# Carboline vs PPG vs S. Williams vs Tnemec



## IPCSpecialists

I'd like to hear your preferences on the industrial side (Water/Wastewater, Architectural, Flooring, Chemical resistance, Secondary Containment, etc.) of why you use one or the other. Or if say one is spec'd you either go with it or submit an alternate. Would like to hear praise AND horror stories, customer satisfaction, ease of application and durability (notice I listed those in alphabetical order as not to spotlight one over the other :thumbup1.. GO!


----------



## journeymanPainter

I had to use Tnemec when I was a 2nd year apprentice. That stuff is SO FRIGGIN' finicky. Had to palm sand bare concrete block, and in between coats. Had a gallon of it smoke up on my dad and I too. The acrylic stuff is pretty good. Just finished spraying the deck of a pool with acrylic epoxy a couple months ago. Hardly any smell, and zero issues. Not sure where we got it from though

Sent from my SGH-T989D using Tapatalk


----------



## IPCSpecialists

Was that series 113 or 114 that you used on the deck? How is it holding up to sunlight?


----------



## journeymanPainter

By deck I mean Q-Deck(ceiling), and structural steel. I don't know where my bosses got it from. Cane in Ann unmarked delivery truck, and we wanted to get that stuff on asap(only had 3 weeks to get a massive pool done)

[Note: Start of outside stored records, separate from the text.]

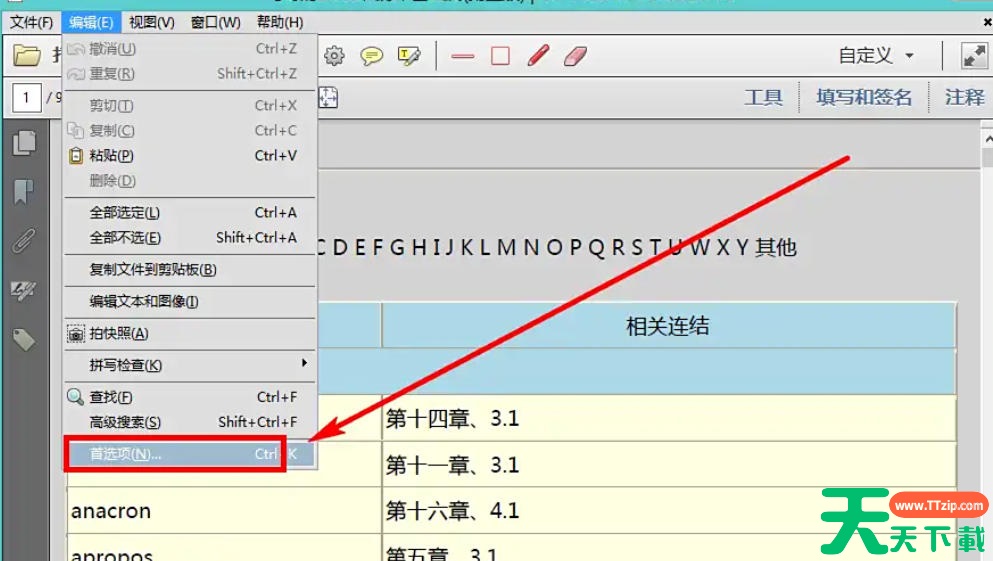
Task: Click the open file folder icon
Action: click(27, 56)
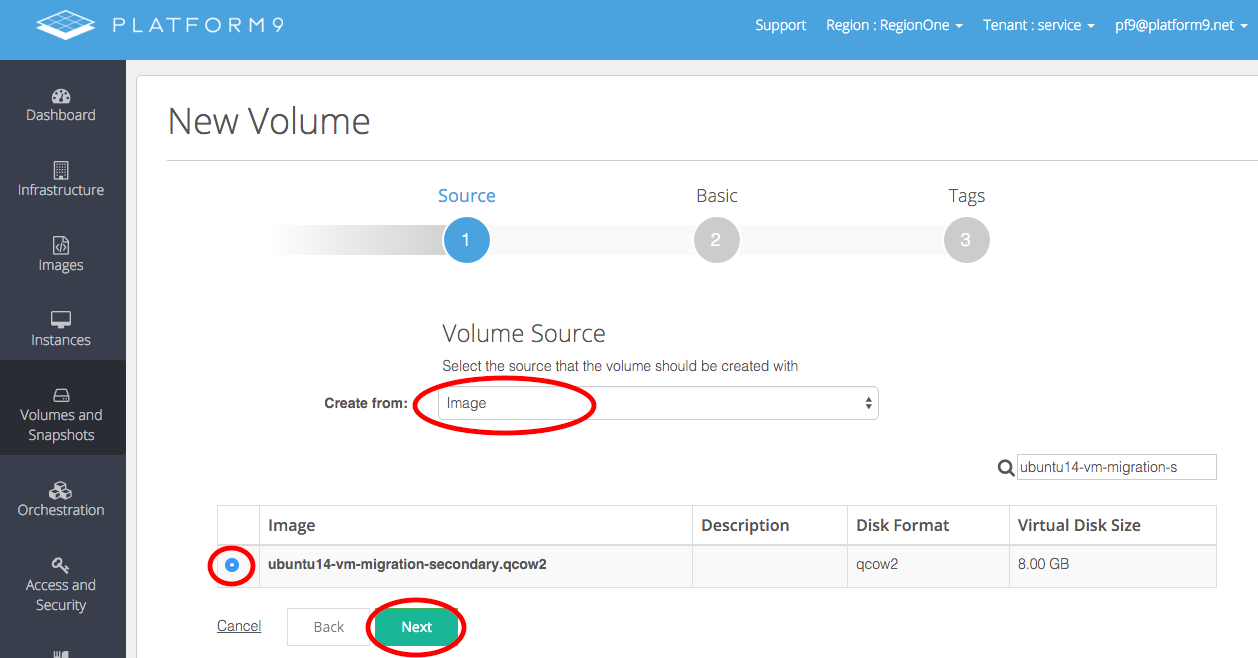
Task: Jump to wizard step 3 Tags
Action: [x=966, y=241]
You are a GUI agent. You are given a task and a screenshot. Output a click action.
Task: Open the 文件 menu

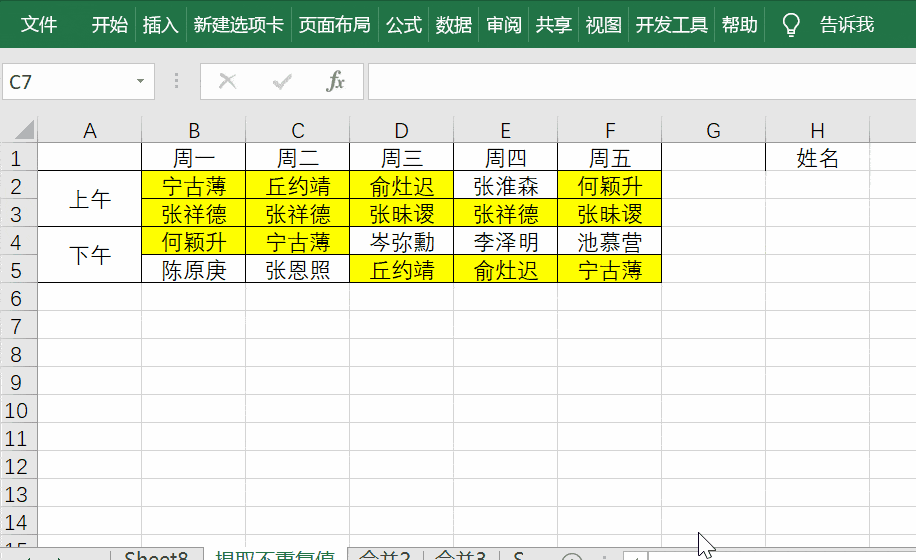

Sent from my SGH-T989D using Tapatalk


----------



## mudbone

Sweet Carboline!


----------



## IPCSpecialists

journeymanPainter said:


> By deck I mean Q-Deck(ceiling), and structural steel. I don't know where my bosses got it from. Cane in Ann unmarked delivery truck, and we wanted to get that stuff on asap(only had 3 weeks to get a massive pool done)


Gotcha! :thumbup:


----------



## painter213

They all have good products. Some products are pretty much the same by all major makers. Heck, some have been owned by the others at one point. In my book, there is no favorites or on product does all. I mean do you only have one tool in your tool box? I don't think so! Paint/Coatings is the same way. As a true professional painter you have to learn your craft and learn about all coatings. There uses and limitations. I'm on a fairly large structural fab job now and the shop is using PPG/Ameron. Amercoat 68HS primer, Amerlock2 mid-coat and Amercoat 450H finish. I'm performing the NACE inspections and the biggest thing that I've seen the shop have to get used to is the higher solids materials. You have to have higher pressure pumps for higher solids coatings. They finally brought in a couple of 68:1 pumps because the 30:1 pumps of yesteryear just wasn't able to properly atomize the coatings. I'm used to plural pumps and high solids coatings. We use heat and pressure to reduce viscosity all the time. If your going to play on the big field, then you need to be able to adapt. So to answer your question, there really is no answer, because in the end it is all up to the experience of the painter to be able to use the coating or coatings the he or she is given.


----------